Севастопольские рассказы - 2

Feb 08, 2017 15:00



Люди - не герои. Они примитивны как Михайлов, тщеславны и неглубоки как Калугин и прочие, о которых не стоит и говорить. А морского офицера, честно и мужественно исполнявшего свой долг перед Отечеством и солдатами Толстой в качестве героя не увидел.

Все бессмысленно. Все! И героизм и жертва. Нет места ничему, кроме привыкания человека к тому, чтобы убивать и умирать. Вот к чему свелся весь пафос поставленной автором себе задачи. Вот в чем для него все содержание войны.

***

С этой же мысли начинается и второй рассказ - «Севастополь в мае».
Все три рассказа обладают одной особенностью. При начале чтения каждого из них возникает чувство, что по отношению к предыдущему рассказу, именно читаемый сейчас и ответит на все ожидания и вопросы. Ответит и станет наконец-то рассказом о человеческом духе, героизме и мужестве. И действительно, в этих трех рассказах присутствие этих тем идет по нарастающей. Но столь же усиливаются и темы противоположные: низость, подлость, трусость и бессмысленность. И все это автором так перемешивается, что оторвать одно от другого без разрушения создаваемых Толстым образов персонажей просто невозможно.

Второй рассказ знакомит читателя уже не с собирательными образами, а персоналиями. И первым нам представлен штабс-капитан Михайлов. Толстой для меня гений именно описания стихий. Не только природной - в чем с ним мало кто сравнится. Но и стихии человеческих чувств. Достоевский обращает наше внимание на спрятанные в самых глубинах души источники завихрений судеб и поступков. Толстой же ярко, как мало кто может, описывает уже внешние проявления круговоротов и ураганов, производимые этими источниками. Оценивая Толстого именно так, хотя и деля скидку на то, что речь идет о раннем творчестве, я с особым вниманием следил за тем, как автор преподносит своих ключевых героев. В этом рассказе их двое. Они опять очень контрастны друг другу.

Михайлов описан очень своеобразно.
«Выражение некрасивого с низким лбом лица этого офицера изобличало тупость умственных способностей, но притом рассудительность, честность и склонность к порядочности».

Вот эта фраза о склонности к порядочности меня изумила. Тут слишком много вариантов определения того, можно ли считать Михайлова честным человеком. Все последующие внешние действия этого персонажа - говорят о том, что он, безусловно, честный и порядочный человек. Готовность пойти на дело, вместо заболевшего офицера. Честное выполнение своего ратного долга. Переживания об убитом офицере и возвращение за ним под обстрелом. Но Толстой все это нивелирует изложением внутренних переживаний Михайлова. С самого начала его мысли «вне дела» заняты не просто ерундой, а подчеркнуто низменным. Мечтаниями о своем будущем с женой друга, которого он в мечтах обрекает на смерть. Страх показаться трусом в глазах т.н. «аристократов». Попыткой войти в их круг.

Задания для выполнения:
a: Кто, согласно фрагменту текста, первым представлен читателю во втором рассказе?
b: Назовите все противоположные темы, которые, как сказано во фрагменте текста, усиливаются в трех рассказах вместе с темами духа, героизма и мужества.
c: Выведите из фрагмента текста отрывок начиная со слов «Вот эта фраза» и заканчивая словами «войти в их круг.» включительно.

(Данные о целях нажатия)
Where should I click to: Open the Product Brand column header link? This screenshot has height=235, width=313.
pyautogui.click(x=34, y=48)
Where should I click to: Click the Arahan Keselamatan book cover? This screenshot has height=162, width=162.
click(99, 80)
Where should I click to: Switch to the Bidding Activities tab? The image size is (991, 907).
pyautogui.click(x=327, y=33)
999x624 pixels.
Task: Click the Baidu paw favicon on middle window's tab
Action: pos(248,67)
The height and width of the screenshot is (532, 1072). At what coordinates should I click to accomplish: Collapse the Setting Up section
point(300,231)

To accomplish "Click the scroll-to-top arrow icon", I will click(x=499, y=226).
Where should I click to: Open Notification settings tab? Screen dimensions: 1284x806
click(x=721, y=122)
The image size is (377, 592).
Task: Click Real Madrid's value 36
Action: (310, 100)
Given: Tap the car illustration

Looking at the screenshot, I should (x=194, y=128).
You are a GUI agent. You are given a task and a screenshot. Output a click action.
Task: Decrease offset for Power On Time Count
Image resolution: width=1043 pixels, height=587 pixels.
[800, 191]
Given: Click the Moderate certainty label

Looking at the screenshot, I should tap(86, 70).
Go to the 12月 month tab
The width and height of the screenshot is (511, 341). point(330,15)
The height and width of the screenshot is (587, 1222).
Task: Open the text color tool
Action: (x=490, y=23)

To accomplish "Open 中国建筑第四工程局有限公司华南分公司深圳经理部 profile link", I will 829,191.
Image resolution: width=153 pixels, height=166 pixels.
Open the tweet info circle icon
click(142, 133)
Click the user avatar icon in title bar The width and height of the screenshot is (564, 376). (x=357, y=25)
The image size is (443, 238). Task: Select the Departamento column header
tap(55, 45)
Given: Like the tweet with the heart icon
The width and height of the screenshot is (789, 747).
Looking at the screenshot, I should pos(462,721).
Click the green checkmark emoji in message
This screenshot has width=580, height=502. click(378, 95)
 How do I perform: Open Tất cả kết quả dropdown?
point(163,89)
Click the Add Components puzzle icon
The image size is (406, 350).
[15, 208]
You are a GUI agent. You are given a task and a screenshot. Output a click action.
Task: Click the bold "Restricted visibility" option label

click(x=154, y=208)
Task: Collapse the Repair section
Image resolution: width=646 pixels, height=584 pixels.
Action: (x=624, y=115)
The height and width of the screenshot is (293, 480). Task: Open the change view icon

Ответы к заданиям:
a: Штабс-капитан Михайлов.

b: Низость, подлость, трусость и бессмысленность.

c:
Вот эта фраза о склонности к порядочности меня изумила. Тут слишком много вариантов определения того, можно ли считать Михайлова честным человеком. Все последующие внешние действия этого персонажа - говорят о том, что он, безусловно, честный и порядочный человек. Готовность пойти на дело, вместо заболевшего офицера. Честное выполнение своего ратного долга. Переживания об убитом офицере и возвращение за ним под обстрелом. Но Толстой все это нивелирует изложением внутренних переживаний Михайлова. С самого начала его мысли «вне дела» заняты не просто ерундой, а подчеркнуто низменным. Мечтаниями о своем будущем с женой друга, которого он в мечтах обрекает на смерть. Страх показаться трусом в глазах т.н. «аристократов». Попыткой войти в их круг.